Chegava a ficar horas por ali. Lendo, ouvindo, vivendo. A intensidade era tal que ela mesma não aguentava. Precisava por pra fora e compartilhar aquilo que sua alma de menina transbordava. Decidiu, então, que escreveria.

Ainda não completara dez anos quando rabiscou os primeiros versos. Léia também gostava de declamar nas festas da escola. Lia bem e interpretava com gosto e paixão cada palavra. Pacientemente, também tecia os próprios poemas.

A menina cresceu, casou, teve filhos. Depois, os netos. Entre as mil e uma tarefas do cotidiano de mulher e mãe, um dia ela começou a bordar.

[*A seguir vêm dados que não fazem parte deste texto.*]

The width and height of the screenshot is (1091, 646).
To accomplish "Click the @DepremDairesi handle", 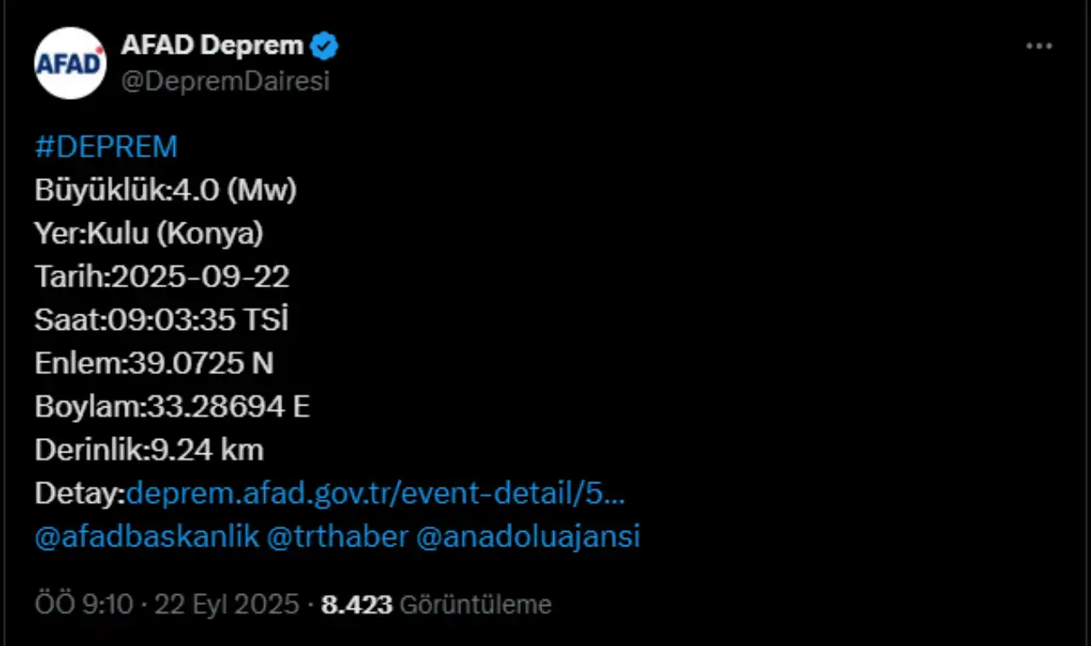I will 227,81.
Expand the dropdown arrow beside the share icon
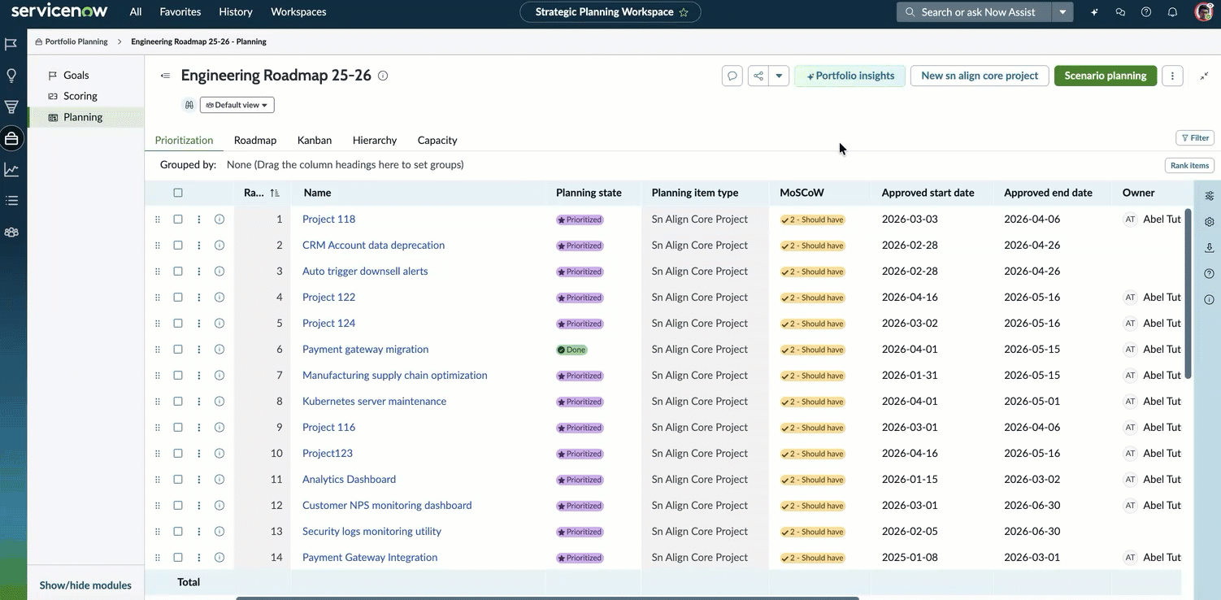Screen dimensions: 1221x600 coord(779,76)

Tecia e, em seguida, vendia, ela própria, pelas ruas de Bebedouro, no interior de São Paulo, fronhas, lençóis e vestidos.

A família mudou pra Ribeirão Preto e ela foi morar na Vila Tibério. Logo sua arte ganharia as vilas e bairros da nova cidade. As sacolas pesadas chegavam a doer as mãos. Mas ela tinha um sonho. E foi atrás dele:

- Eu saía antes do sol nascer. Só voltava depois que ele já se tinha ido... - ela lembra.

Só que os versos não saíam da sua cabeça. Entre um e outro bordado, ela foi enchendo cadernos e mais cadernos. Há pouco tempo, Dona Léia, 80 anos, publicou seu primeiro livro: Caminhar.

Ela precisou até vender o carro pra pagar a publicação. Mas valeu a pena, ela diz. Agora, resolveu escrever a saga da família desde sua saída de Portugal. Dona Léia quer que os filhos, netos e bisnetos leiam e se sintam dentro do navio na longa viagem. Que eles entrem, sintam o cheiro e apalpem cada canto da casa onde os ancestrais um dia estiveram.

O livro é em prosa. Mas é certo que será poesia pura.